Extracellular Vesicles as a Novel Therapeutic Option in Liver Transplantation

Abstract

Longterm liver graft dysfunction and immunological rejection remain common adverse events, in part due to early acute rejection episodes initiated by ischemia/reperfusion injury (IRI) immediately following transplantation. Novel treatment methods are therefore required to ameliorate liver IRI and to promote longterm allograft acceptance. Extracellular vesicles (EVs) derived from tolerogenic phenotype cells may serve as a novel therapeutic option in liver transplantation due to their immunomodulatory and proregenerative effects.

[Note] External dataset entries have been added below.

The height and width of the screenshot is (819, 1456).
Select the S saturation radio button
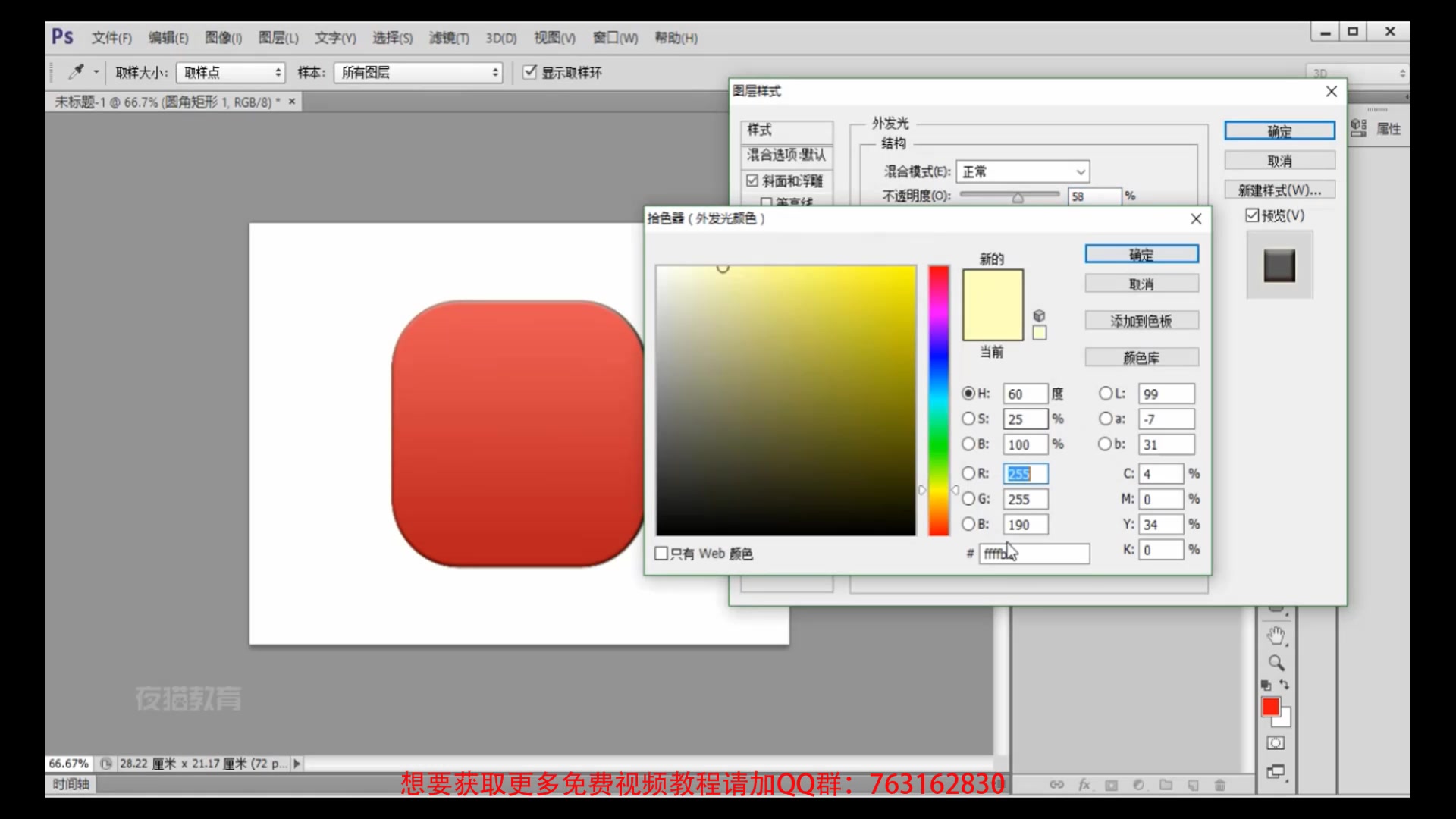pyautogui.click(x=968, y=419)
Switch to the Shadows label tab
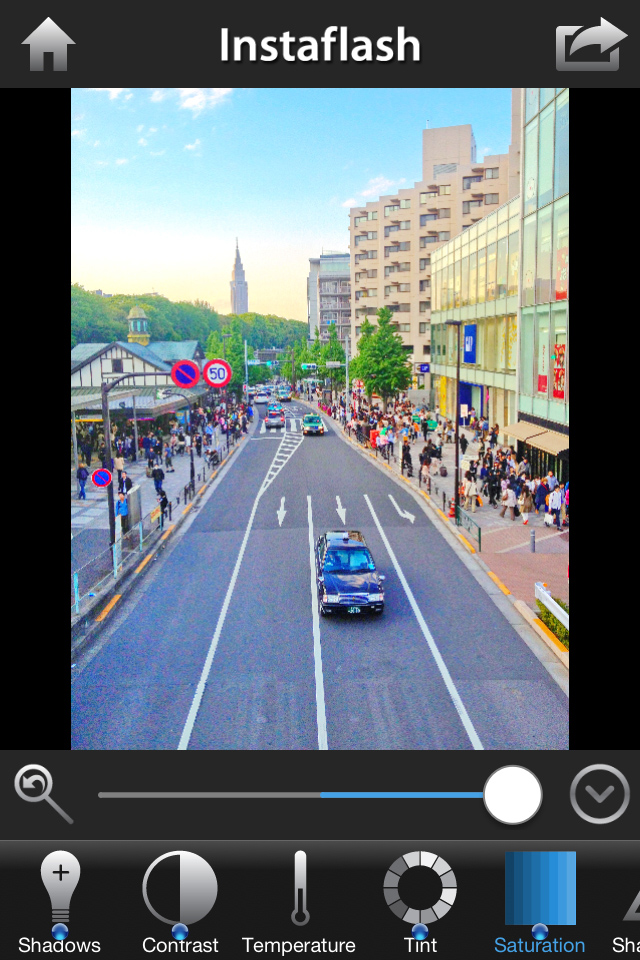This screenshot has width=640, height=960. coord(60,945)
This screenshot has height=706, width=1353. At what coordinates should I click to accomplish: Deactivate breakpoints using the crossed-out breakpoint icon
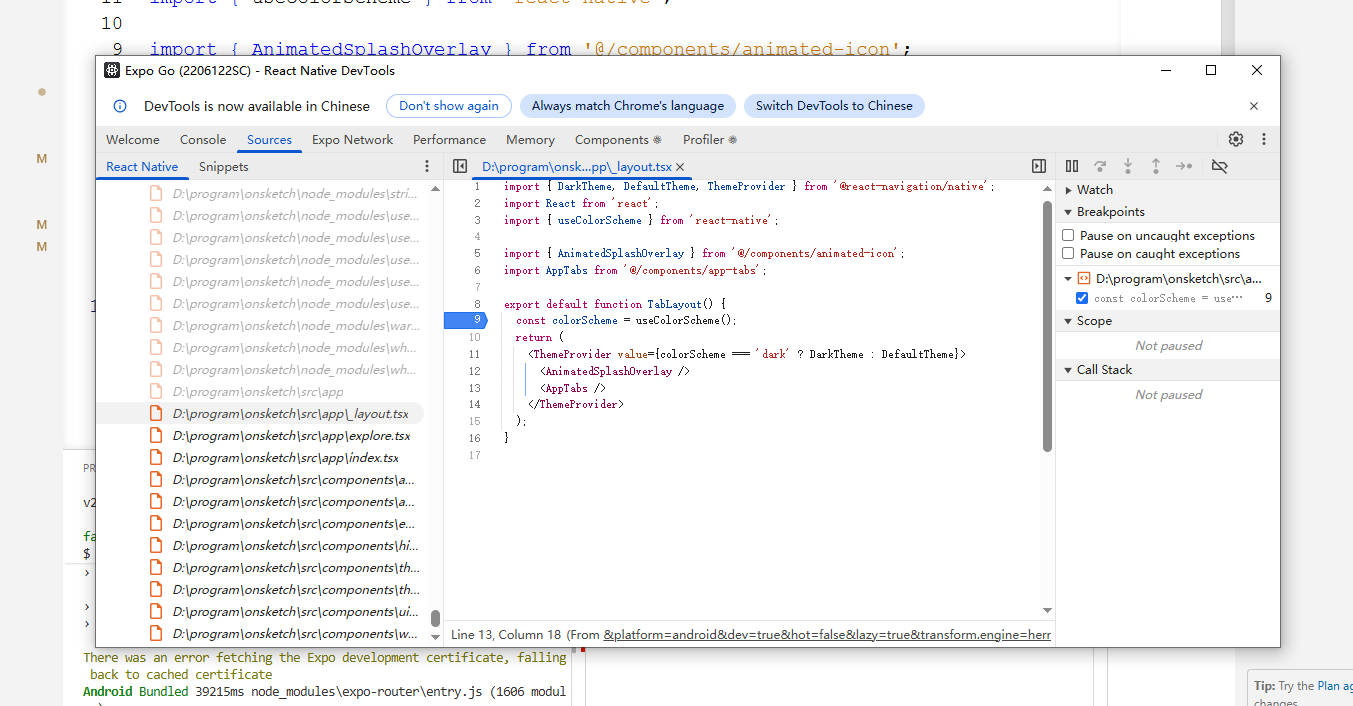tap(1219, 166)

Studies of hepatic IRI along with animal liver allograft models have demonstrated that EVs isolated from mesenchymal stem/stromal cells, immature dendritic cells, and hepatocytes can reduce graft injury through mechanisms including enhancement of mitochondrial autophagy, inhibition of immune response, and promotion of tissue regeneration. These preclinical models may soon move translationally into clinical practice, necessitating the generation of robust methods to generate clinical-grade EVs. These methods must address issues of reproducibility and ability to scale up the tolerogenic cell cultivation, EV isolation, and EV characterization. Once generated, the efficient delivery of EVs to the donor organ prior to transplantation remains an issue that could be resolved through the novel organ storage method ex vivo machine perfusion (EVMP). In this review, we summarize studies that have used tolerogenic cell-derived EVs to ameliorate hepatic IRI and promote liver allograft acceptance, discuss the steps toward generation of clinical-grade EVs, and introduce EVMP as a novel method to efficiently deliver EVs.